A costly blunder
Published September 6, 2014
Editorial by Greensboro News-Record, September 6, 2014.
North Carolina’s Republican leaders made a shortsighted decision in 2013 to reject Medicaid coverage for more residents.
A new report by McClatchy Newspapers and Kaiser Health News puts a price on the mistake — $10 billion. That’s what it likely will cost North Carolina taxpayers by 2022 to support expanded Medicaid coverage in other states, while none of the benefit comes back.
It’s not only that several hundred thousand North Carolina residents could receive reliable medical care, contributing to a healthier population and more productive workforce. The billions in additional Medicaid dollars would help support the state’s health care providers and reduce their burden of uncompensated care. This effect already has been demonstrated in states that agreed to Medicaid expansion, the report found.
The deal seemed like a good one. The federal government would pay the full cost of expansion for three years, then 90 percent afterward. The state would foot the rest of the bill.
Gov. Pat McCrory said no because he believed the state’s Medicaid system was “broken” and couldn’t take on any more work. Legislative leaders said no because they claimed Washington might renege on the agreement, leaving the state with too much financial liability. It was also no secret they did not want to support a program associated with the Affordable Care Act.
That’s regrettable. North Carolina residents are already paying for Medicaid expansion through their federal taxes. The result is a dollar drain from North Carolina to other states.
McClatchy quoted a critic, John Locke Foundation health care analyst Katherine Restrepo, who justified the decision because it holds down overall Medicaid spending. The expansion, she said, is “taxing future generations to provide benefits for our current generation.”
North Carolina could use the same logic to refuse federal transportation and education dollars, or to ask retirees to refuse their Social Security checks.
Some states that initially refused expansion have seen the light. Pennsylvania has just crafted an agreement with Washington to implement its own program called Healthy PA. It includes a private coverage option using federal subsidies.
Because McCrory’s Medicaid reform plan was not enacted by the legislature this year, he should come back with a better plan next year. He should look at the Pennsylvania approach as a means of accessing federal dollars to provide full health coverage to more North Carolinians.
On average, North Carolina residents are not among the healthiest Americans. High poverty and lack of access to quality, preventative medical care takes a high toll. That’s bad enough. It adds insult to injury when North Carolina taxpayers are paying for more than they’re getting.
North Carolinians can’t afford to subsidize medical coverage for people in other states when hundreds of thousands of residents here are going without.

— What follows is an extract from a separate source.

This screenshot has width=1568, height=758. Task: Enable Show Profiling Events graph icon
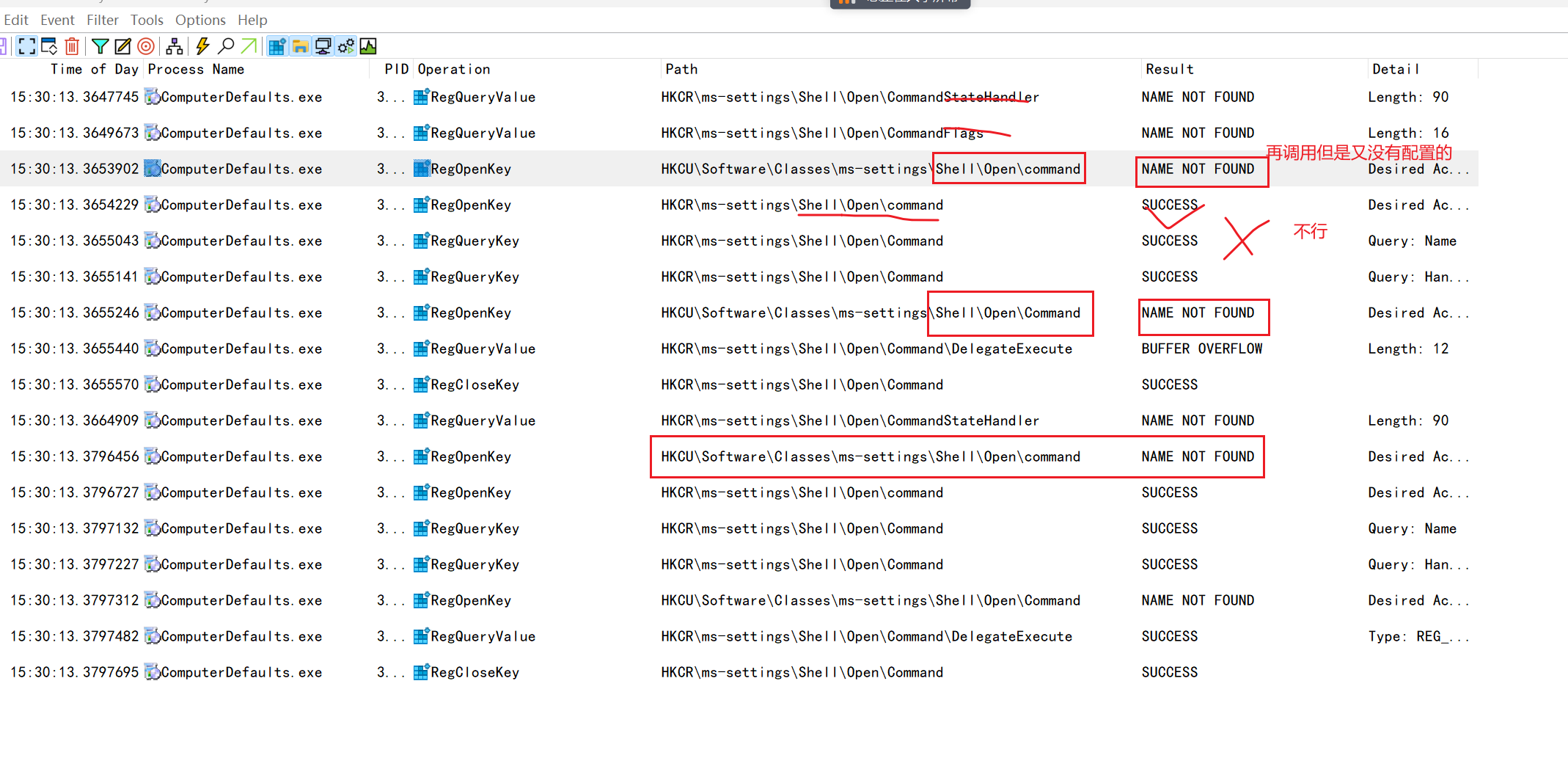click(x=368, y=46)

September 6, 2014 at 11:45 am
Richard Bunce says:
So will the GNR run an editorial about the Democratic Majority in the US Congress in 2010 making a costly blunder by placing a lower income limit on the ACA Marketplace tax credit/subsidy which denied persons with incomes below 100% of poverty in all States access to real healthcare insurance through the ACA Marketplace accepted by significantly more providers than Medicaid with a subsidy that would have paid their entire premium?